--- What is required ---
Look below. Copy each line that has "cell" in it.

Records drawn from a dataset
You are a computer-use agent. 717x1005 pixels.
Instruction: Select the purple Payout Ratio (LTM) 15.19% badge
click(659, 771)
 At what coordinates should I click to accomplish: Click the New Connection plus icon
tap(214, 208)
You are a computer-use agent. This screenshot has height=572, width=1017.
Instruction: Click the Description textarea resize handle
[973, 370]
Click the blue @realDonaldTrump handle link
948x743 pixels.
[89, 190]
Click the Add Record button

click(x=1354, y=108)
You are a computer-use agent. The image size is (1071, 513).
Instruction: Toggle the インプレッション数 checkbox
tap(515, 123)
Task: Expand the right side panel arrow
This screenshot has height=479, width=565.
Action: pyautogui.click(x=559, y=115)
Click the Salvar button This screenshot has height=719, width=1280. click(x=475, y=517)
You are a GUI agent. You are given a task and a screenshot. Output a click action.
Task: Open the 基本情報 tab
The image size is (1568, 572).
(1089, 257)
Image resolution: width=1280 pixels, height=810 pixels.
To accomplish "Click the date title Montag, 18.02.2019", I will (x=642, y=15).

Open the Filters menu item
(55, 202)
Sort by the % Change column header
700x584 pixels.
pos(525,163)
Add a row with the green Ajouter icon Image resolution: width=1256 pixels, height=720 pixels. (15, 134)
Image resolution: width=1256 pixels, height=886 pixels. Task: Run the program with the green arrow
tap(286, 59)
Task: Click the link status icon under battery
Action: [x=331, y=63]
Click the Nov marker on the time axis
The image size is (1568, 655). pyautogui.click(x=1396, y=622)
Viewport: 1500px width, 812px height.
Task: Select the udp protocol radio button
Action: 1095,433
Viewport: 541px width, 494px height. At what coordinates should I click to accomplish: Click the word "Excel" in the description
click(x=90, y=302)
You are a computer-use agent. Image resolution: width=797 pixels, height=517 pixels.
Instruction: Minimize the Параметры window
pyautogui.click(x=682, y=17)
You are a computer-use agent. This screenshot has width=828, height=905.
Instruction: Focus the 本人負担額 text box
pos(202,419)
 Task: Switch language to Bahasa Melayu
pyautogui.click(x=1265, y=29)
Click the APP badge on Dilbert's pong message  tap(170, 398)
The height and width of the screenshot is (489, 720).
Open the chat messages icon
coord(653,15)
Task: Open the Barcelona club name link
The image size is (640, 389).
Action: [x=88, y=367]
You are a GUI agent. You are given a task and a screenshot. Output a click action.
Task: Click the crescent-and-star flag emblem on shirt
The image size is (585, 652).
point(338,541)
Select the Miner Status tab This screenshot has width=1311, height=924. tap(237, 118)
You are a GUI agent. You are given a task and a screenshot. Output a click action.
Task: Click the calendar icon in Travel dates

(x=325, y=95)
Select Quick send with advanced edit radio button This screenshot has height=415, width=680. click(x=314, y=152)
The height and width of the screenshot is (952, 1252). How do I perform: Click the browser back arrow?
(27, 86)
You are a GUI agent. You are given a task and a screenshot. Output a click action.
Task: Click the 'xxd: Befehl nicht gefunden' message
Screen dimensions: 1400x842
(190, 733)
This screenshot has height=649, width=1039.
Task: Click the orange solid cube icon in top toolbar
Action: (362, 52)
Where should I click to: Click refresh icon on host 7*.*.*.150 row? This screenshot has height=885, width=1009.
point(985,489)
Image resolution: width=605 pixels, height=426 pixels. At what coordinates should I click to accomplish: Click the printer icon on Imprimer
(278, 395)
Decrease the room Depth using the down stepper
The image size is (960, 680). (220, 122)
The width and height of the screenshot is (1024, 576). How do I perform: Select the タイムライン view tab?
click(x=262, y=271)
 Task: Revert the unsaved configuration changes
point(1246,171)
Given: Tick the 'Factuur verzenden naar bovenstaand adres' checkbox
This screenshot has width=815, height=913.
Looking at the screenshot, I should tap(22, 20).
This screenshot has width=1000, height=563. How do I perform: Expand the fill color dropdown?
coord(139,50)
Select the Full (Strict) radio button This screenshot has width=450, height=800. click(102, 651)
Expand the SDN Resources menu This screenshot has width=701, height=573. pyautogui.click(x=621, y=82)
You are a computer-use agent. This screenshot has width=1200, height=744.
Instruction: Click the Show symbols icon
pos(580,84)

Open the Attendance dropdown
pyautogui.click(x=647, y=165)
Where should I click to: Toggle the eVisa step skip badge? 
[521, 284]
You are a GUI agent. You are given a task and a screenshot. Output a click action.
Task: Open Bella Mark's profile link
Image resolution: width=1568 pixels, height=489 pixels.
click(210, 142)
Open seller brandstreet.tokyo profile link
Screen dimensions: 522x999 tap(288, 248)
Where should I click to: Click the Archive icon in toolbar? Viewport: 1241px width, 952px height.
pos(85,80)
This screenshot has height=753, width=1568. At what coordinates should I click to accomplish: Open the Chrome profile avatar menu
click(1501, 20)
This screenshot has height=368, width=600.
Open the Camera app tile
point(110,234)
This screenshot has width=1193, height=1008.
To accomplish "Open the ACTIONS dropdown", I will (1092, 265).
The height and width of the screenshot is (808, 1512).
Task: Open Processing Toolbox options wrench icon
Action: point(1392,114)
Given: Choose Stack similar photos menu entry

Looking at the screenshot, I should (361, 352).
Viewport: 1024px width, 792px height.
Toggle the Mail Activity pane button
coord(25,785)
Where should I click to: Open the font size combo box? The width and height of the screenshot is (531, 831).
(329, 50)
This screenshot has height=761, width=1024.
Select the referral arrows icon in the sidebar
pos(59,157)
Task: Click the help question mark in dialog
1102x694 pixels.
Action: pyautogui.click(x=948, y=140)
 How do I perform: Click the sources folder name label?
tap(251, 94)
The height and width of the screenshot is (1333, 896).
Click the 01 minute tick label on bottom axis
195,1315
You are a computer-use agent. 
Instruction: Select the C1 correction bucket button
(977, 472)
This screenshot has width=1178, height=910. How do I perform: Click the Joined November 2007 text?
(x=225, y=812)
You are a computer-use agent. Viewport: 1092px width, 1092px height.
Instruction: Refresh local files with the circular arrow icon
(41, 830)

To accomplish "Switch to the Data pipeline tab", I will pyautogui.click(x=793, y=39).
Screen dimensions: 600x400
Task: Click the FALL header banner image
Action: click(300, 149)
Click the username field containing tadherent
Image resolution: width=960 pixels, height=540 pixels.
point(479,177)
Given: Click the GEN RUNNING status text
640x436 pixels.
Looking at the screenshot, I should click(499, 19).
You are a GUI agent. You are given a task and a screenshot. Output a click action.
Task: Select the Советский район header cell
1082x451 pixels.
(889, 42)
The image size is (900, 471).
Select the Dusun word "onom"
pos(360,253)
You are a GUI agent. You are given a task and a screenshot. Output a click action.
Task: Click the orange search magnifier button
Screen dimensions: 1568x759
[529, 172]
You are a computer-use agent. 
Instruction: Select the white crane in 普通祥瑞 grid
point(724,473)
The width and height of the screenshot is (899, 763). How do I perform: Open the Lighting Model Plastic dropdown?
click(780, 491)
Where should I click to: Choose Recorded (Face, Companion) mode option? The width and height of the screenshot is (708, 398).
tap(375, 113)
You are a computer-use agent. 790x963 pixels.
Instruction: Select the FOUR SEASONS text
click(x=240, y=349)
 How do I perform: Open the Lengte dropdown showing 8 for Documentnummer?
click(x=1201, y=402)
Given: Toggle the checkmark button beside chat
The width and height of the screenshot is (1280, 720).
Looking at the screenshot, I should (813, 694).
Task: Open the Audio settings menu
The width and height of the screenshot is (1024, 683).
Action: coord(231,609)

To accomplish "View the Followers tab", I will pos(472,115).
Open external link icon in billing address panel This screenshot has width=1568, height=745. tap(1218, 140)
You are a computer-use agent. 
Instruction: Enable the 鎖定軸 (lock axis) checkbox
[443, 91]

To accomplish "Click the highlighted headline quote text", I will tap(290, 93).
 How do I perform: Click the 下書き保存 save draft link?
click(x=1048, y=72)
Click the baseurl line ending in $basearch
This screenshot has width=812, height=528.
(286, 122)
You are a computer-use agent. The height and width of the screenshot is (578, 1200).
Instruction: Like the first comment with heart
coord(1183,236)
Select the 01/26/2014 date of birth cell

--- Task answer ---
Task: Select the Советский район header cell
Select the 01/26/2014 date of birth cell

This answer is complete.